"Everlong" was written against the background of the break-up of Dave Grohl's first marriage to photographer Jennifer Youngblood. Having returned home to Virginia for Christmas 1996, Grohl turned the initial riff into a complete song and wrote the lyrics after falling for Louise Post of the band Veruca Salt, "That song's about a girl that I'd fallen in love with and it was basically about being connected to someone so much, that not only do you love them physically and spiritually, but when you sing along with them you harmonize perfectly."
The surreal, satirical video for the song was directed by Michel Gondry. The running time of the video exceeds that of the original version of the song; this version is used only for the video. Although Taylor Hawkins appears in the video as the drummer, Dave Grohl actually plays the drum track on the original album recording, as Hawkins had not yet joined the band. The music video is, in part, a parody of the film The Evil Dead.

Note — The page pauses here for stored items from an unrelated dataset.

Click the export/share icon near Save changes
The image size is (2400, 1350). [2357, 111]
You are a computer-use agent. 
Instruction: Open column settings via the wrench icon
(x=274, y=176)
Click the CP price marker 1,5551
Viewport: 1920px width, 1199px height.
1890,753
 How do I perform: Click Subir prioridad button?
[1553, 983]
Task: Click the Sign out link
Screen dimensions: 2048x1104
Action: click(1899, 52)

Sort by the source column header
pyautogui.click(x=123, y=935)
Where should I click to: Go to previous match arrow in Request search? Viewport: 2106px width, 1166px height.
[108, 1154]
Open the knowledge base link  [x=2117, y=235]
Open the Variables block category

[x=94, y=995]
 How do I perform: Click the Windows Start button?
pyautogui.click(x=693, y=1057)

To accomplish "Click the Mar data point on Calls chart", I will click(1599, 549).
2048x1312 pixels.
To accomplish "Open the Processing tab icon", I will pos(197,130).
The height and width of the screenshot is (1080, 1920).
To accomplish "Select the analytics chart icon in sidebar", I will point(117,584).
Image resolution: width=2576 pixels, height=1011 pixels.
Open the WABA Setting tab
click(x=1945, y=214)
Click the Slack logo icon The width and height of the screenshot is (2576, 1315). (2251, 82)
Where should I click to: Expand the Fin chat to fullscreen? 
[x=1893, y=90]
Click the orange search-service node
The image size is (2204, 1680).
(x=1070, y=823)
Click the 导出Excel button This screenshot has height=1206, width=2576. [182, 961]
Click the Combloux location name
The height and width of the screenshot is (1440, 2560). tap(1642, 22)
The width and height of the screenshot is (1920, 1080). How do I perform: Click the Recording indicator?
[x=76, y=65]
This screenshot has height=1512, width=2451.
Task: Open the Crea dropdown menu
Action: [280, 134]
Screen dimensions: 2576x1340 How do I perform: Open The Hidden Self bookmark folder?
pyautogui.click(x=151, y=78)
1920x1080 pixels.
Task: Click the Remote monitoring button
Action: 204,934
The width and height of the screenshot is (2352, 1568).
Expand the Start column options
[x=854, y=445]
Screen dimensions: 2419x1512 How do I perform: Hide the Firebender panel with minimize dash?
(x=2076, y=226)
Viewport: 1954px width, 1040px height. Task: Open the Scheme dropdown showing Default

The video starts with a black and white shot of Smear and Mendel outside of a house where Grohl and Hawkins (playing his wife) supposedly live. The video then transitions to Grohl's dream, in which he is a punk rocker at a party in which Hawkins' character is getting harassed by Mendel and Smear. The video transitions to Hawkins' dream, in which his character is reading a book, when, all of a sudden, a supposedly undead being creeps up from the floorboard (parodying Evil Dead.) The video transitions back to Grohl's dream, when his hand enlarges and begins to attack Smear and Mendel, after which they vaporise, and wake up in Hawkins' dream. Grohl wakes up after he hears his phone ring. Meanwhile, in Hawkins' dream, Hawkins' character tries to fend off the zombies, while Grohl gets firewood. Hawkins' then attempts to call Grohl, to which point he wakes up. Grohl realizes Hawkins' plight, and tries to wake his character up, to no avail. Grohl goes back to sleep, only to reappear in Hawkins' dream. Grohl then proceeds to save Hawkins and throw the zombies in the lake. The video transitions back to real life to show that Mendel and Smear are in the house. The video takes a surreal twist as real-life Mendel and Smear pop out of the characters' heads. Grohl and Hawkins wake up, and the band finishes the video by playing out the rest of the song.
Although the song is normally performed with electric guitars, vocalist/guitarist Dave Grohl's solo acoustic variation gained popularity after an impromptu rendition on Howard Stern's radio show in 1998. The band has performed it acoustically since then and an acoustic performance concludes their 2006 live CD and DVD Skin and Bones. Additionally, an acoustic version of Everlong was released on Foo Fighters' 2009 Greatest Hits album.
A more upbeat, uptempo elevator music-esque version of the song can be heard at the beginning of the music video for the Foo Fighters song "Learn To Fly" when Jack Black puts the drug in the coffee maker. This version of the song is much like the version of Big Me that can be heard in the beginning of their Monkey Wrench video.
Comedian and late night talk show host David Letterman has considered "Everlong" to be his favorite song, citing it as having helped him through his recovery from heart surgery in 2000. In his honour, the Foo Fighters were invited to serve as the musical act on the February 21, 2000 episode of Late Show with David Letterman—the first since his surgery, to perform "Everlong". Grohl felt that he was "blown away" after learning that Letterman was a fan of their music—Late Show had hosted the Foo Fighters' first appearance on network television. The band went as far as cancelling a stop on a tour in South America so they could perform, explaining that "We just felt like we had to be there. Not only was it an honor to be asked, but it felt like something we had to do – because he had always meant so much to us. And that started this connection that we've had for years. It's fucking cool, you know?" On May 20, 2015, the Foo Fighters returned to perform "Everlong" again to close David Letterman's final episode; the six minute-long performance was set to a montage of footage spanning Letterman's career.